Reproduce the data below, swapping "Screen dimensions" for "Display size" everywhere it occurs and keeping everything else the same.

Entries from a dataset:
--------------------------------------------------

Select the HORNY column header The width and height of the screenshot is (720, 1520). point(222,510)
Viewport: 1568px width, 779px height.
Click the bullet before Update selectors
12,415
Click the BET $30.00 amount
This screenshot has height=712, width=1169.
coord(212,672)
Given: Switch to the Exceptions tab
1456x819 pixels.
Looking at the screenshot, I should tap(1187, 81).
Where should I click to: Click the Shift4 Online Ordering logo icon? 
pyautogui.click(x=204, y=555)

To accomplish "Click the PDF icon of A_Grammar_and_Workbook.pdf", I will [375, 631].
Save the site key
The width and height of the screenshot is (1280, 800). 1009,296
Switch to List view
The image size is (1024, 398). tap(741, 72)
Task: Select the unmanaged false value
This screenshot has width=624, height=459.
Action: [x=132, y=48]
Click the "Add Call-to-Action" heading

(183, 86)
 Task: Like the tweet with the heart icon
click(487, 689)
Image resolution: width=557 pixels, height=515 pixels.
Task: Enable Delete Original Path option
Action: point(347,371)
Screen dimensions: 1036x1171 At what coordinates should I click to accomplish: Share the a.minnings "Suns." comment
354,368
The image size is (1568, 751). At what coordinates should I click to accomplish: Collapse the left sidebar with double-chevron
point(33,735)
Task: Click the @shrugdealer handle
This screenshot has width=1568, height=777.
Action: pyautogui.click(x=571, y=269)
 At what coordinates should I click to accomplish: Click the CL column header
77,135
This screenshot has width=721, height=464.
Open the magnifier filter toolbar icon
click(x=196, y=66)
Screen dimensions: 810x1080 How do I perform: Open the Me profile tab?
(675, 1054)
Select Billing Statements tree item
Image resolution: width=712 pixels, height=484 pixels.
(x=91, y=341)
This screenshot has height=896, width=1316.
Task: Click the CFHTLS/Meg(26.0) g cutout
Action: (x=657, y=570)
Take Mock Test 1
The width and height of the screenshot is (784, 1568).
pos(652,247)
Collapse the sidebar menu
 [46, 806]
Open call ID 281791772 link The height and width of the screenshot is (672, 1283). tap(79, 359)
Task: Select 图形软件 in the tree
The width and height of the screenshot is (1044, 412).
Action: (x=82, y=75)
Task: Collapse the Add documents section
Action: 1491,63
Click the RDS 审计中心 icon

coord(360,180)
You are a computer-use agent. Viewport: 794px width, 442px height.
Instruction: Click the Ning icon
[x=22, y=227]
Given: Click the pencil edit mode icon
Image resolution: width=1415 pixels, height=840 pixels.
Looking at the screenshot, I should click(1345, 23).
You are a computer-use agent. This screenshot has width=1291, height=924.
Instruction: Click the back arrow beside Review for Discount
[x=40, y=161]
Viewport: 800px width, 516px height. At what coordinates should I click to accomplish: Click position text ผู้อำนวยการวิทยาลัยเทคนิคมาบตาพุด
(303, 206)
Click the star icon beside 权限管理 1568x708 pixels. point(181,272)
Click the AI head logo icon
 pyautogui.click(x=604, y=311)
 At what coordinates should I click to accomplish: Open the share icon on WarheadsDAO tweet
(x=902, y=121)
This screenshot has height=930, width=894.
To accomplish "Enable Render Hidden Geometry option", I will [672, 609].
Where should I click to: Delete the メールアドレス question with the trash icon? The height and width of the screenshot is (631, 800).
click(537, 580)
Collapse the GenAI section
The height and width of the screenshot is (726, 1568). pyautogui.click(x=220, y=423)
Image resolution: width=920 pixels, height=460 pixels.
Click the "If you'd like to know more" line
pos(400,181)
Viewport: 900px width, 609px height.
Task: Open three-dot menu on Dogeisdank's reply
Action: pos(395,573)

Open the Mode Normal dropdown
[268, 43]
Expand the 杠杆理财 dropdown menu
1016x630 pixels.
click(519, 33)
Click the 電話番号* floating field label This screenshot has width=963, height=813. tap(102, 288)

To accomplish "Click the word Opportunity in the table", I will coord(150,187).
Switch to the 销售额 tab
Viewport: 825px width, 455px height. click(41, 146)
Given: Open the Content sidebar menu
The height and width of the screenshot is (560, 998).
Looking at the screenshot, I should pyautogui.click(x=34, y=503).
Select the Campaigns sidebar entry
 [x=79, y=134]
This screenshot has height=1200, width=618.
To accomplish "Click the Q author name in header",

--------------------------------------------------

**The reply**.
Select the HORNY column header The width and height of the screenshot is (720, 1520). point(222,510)
Viewport: 1568px width, 779px height.
Click the bullet before Update selectors
12,415
Click the BET $30.00 amount
This screenshot has height=712, width=1169.
coord(212,672)
Given: Switch to the Exceptions tab
1456x819 pixels.
Looking at the screenshot, I should tap(1187, 81).
Where should I click to: Click the Shift4 Online Ordering logo icon? 
pyautogui.click(x=204, y=555)

To accomplish "Click the PDF icon of A_Grammar_and_Workbook.pdf", I will [375, 631].
Save the site key
The width and height of the screenshot is (1280, 800). 1009,296
Switch to List view
The image size is (1024, 398). tap(741, 72)
Task: Select the unmanaged false value
This screenshot has width=624, height=459.
Action: [x=132, y=48]
Click the "Add Call-to-Action" heading

(183, 86)
 Task: Like the tweet with the heart icon
click(487, 689)
Image resolution: width=557 pixels, height=515 pixels.
Task: Enable Delete Original Path option
Action: point(347,371)
Display size: 1036x1171 At what coordinates should I click to accomplish: Share the a.minnings "Suns." comment
354,368
The image size is (1568, 751). At what coordinates should I click to accomplish: Collapse the left sidebar with double-chevron
point(33,735)
Task: Click the @shrugdealer handle
This screenshot has width=1568, height=777.
Action: pyautogui.click(x=571, y=269)
 At what coordinates should I click to accomplish: Click the CL column header
77,135
This screenshot has width=721, height=464.
Open the magnifier filter toolbar icon
click(x=196, y=66)
Display size: 810x1080 How do I perform: Open the Me profile tab?
(675, 1054)
Select Billing Statements tree item
Image resolution: width=712 pixels, height=484 pixels.
(x=91, y=341)
This screenshot has height=896, width=1316.
Task: Click the CFHTLS/Meg(26.0) g cutout
Action: (x=657, y=570)
Take Mock Test 1
The width and height of the screenshot is (784, 1568).
pos(652,247)
Collapse the sidebar menu
 [46, 806]
Open call ID 281791772 link The height and width of the screenshot is (672, 1283). tap(79, 359)
Task: Select 图形软件 in the tree
The width and height of the screenshot is (1044, 412).
Action: (x=82, y=75)
Task: Collapse the Add documents section
Action: 1491,63
Click the RDS 审计中心 icon

coord(360,180)
You are a computer-use agent. Viewport: 794px width, 442px height.
Instruction: Click the Ning icon
[x=22, y=227]
Given: Click the pencil edit mode icon
Image resolution: width=1415 pixels, height=840 pixels.
Looking at the screenshot, I should click(1345, 23).
You are a computer-use agent. This screenshot has width=1291, height=924.
Instruction: Click the back arrow beside Review for Discount
[x=40, y=161]
Viewport: 800px width, 516px height. At what coordinates should I click to accomplish: Click position text ผู้อำนวยการวิทยาลัยเทคนิคมาบตาพุด
(303, 206)
Click the star icon beside 权限管理 1568x708 pixels. point(181,272)
Click the AI head logo icon
 pyautogui.click(x=604, y=311)
 At what coordinates should I click to accomplish: Open the share icon on WarheadsDAO tweet
(x=902, y=121)
This screenshot has height=930, width=894.
To accomplish "Enable Render Hidden Geometry option", I will [672, 609].
Where should I click to: Delete the メールアドレス question with the trash icon? The height and width of the screenshot is (631, 800).
click(537, 580)
Collapse the GenAI section
The height and width of the screenshot is (726, 1568). pyautogui.click(x=220, y=423)
Image resolution: width=920 pixels, height=460 pixels.
Click the "If you'd like to know more" line
pos(400,181)
Viewport: 900px width, 609px height.
Task: Open three-dot menu on Dogeisdank's reply
Action: pos(395,573)

Open the Mode Normal dropdown
[268, 43]
Expand the 杠杆理财 dropdown menu
1016x630 pixels.
click(519, 33)
Click the 電話番号* floating field label This screenshot has width=963, height=813. tap(102, 288)

To accomplish "Click the word Opportunity in the table", I will coord(150,187).
Switch to the 销售额 tab
Viewport: 825px width, 455px height. click(41, 146)
Given: Open the Content sidebar menu
The height and width of the screenshot is (560, 998).
Looking at the screenshot, I should pyautogui.click(x=34, y=503).
Select the Campaigns sidebar entry
 [x=79, y=134]
This screenshot has height=1200, width=618.
To accomplish "Click the Q author name in header",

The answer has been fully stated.